Sous l’emprise de l’alcool, un poisson zèbre (Danio rerio) est capable de changer d’attitude lorsqu’il est en groupe. Il augmente ainsi sa vitesse et s’impose en leader.
Que se passe-t-il lorsque l’on administre à un poisson une certaine dose d’alcool ? Voici la question tout à fait sérieuse que se sont posés des chercheurs de l’Ecole Polytechnique de l’Université de New York.

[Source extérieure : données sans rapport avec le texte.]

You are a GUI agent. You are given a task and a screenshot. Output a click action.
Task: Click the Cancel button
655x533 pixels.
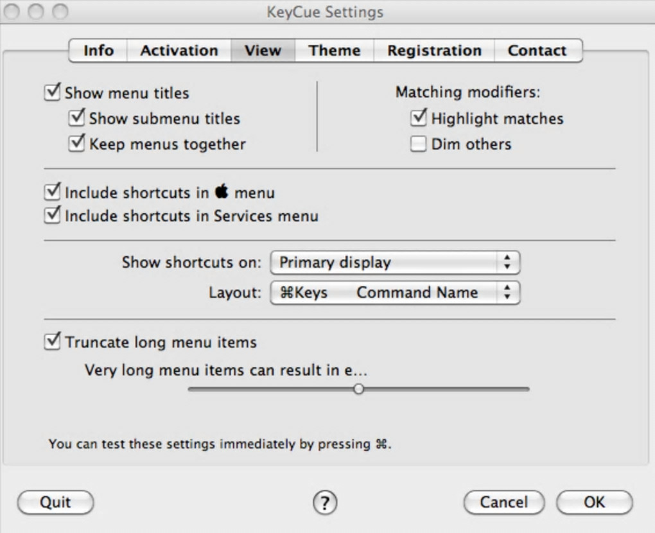tap(503, 502)
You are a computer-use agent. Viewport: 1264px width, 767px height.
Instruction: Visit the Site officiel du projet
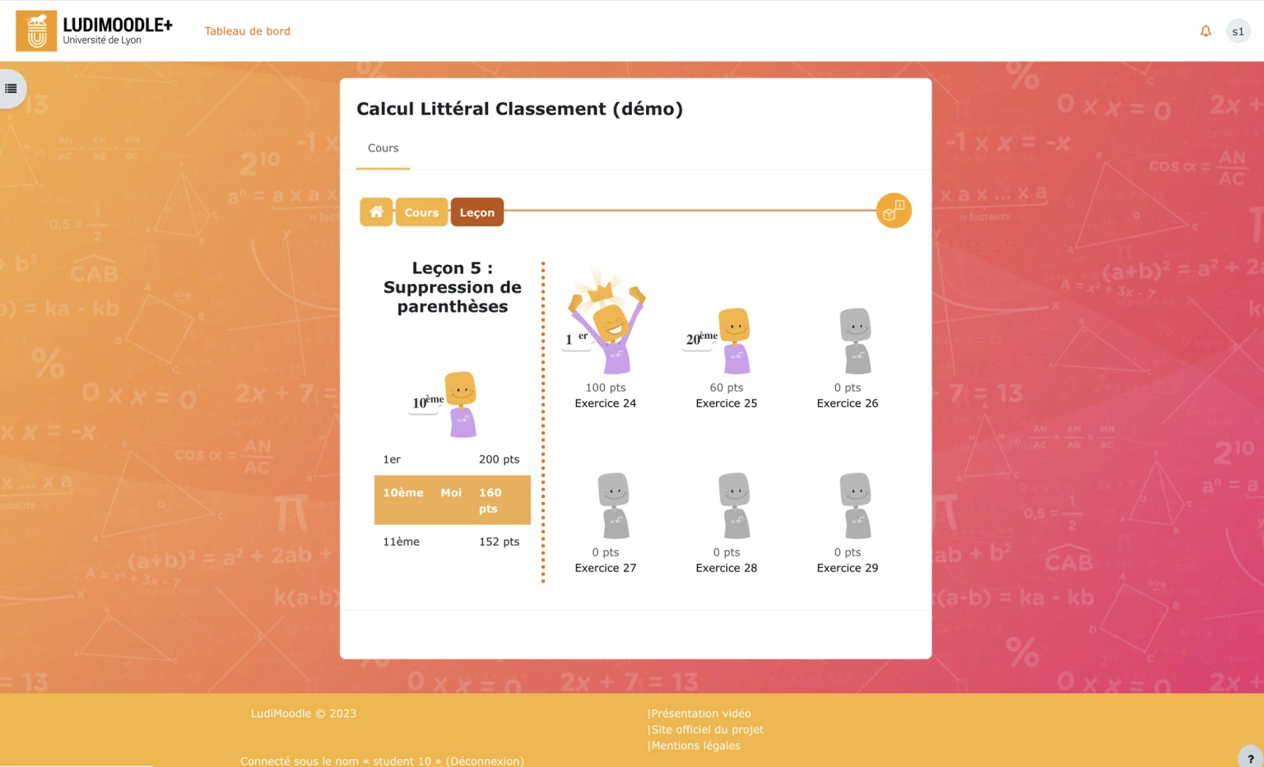707,729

Pour tenter d’y répondre, ils ont immergé des petits poissons zèbre dans de l’eau contenant quatre concentrations différentes d’éthanol s’étalant sur une échelle de zéro à « très élevée ».

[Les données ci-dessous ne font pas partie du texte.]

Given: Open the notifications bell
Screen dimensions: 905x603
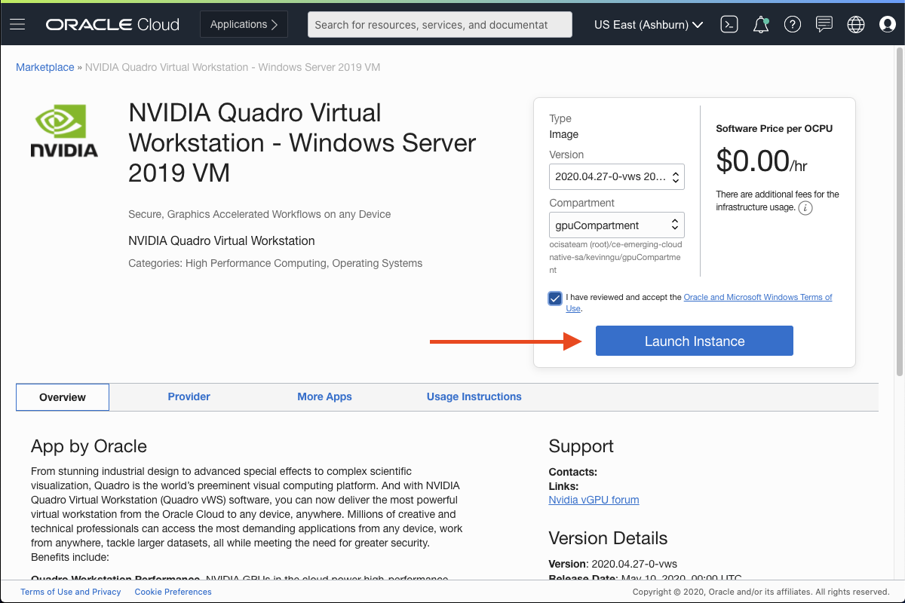Looking at the screenshot, I should 760,23.
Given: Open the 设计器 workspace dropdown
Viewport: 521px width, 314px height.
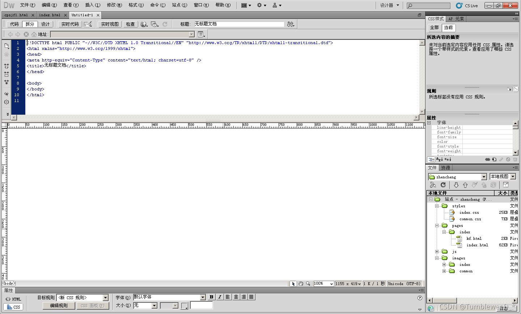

Le niveau le plus important a été défini de manière à ne produire aucun effet nocif chez les sujets de l’expérience. Les mouvements des poissons ont été analysés après chacun de ces bains plus ou moins éthyliques. Pour ce faire, les sujets ayant absorbé de l’alcool ont été placés tour à tour dans un aquarium contenant de l’eau et éventuellement quelques-uns de leurs congénères « sobres » (sous-entendu « n’ayant subi aucun traitement »).
Les résultats de cette étude, publiés dans la revue Clinical and Experimental Research, indiquent que lorsqu’il est seul, le poisson « ivre » ne présente aucun comportement particulier. En revanche, lorsqu’il se trouve dans un groupe, il se met à nager beaucoup plus rapidement. Sa vitesse peut atteindre le double de celle habituelle. La réponse des autres poissons est tout aussi étonnante puisque dans la majorité des cas ils adaptent leur rythme pour pouvoir suivre leur compagnon.
Tous derrière le poisson ivre
« Ces résultats sont très surprenants » indique dans un communiqué Maurizio Porfiri, co-auteur de l’étude. Il développe : « Il est clair que les poissons non alcoolisés se mettaient à nager à la même vitesse que les poissons qui avaient été exposés à l’alcool« . Selon le chercheur, cette corrélation est d’autant plus flagrante lorsque les poissons ivres sont exposés à un niveau intermédiaire d’alcool. « À des niveaux très élevés ou faibles, l’influence diminue » précise-t-il.
Chez les poissons, comme chez les êtres humains, l’alcool permet de désinhiber. Cette réaction se traduit par une sensation d’excitation lorsque le sujet d’expérience se retrouve au sein d’un groupe. C’est ce sentiment qui pousse le poisson alcoolisé à devenir hyperactif et augmenter sa vitesse. Suivi par ses congénères sobres, il devient alors une sorte de leader du groupe.
Les conclusions de cette étude apportent un nouvel éclairage sur la compréhension de certains comportements humains sous l’emprise de l’alcool. Selon les chercheurs, ce serait principalement l’environnement et l’interaction de l’entourage qui influeraient sur l’attitude d’une personne ivre.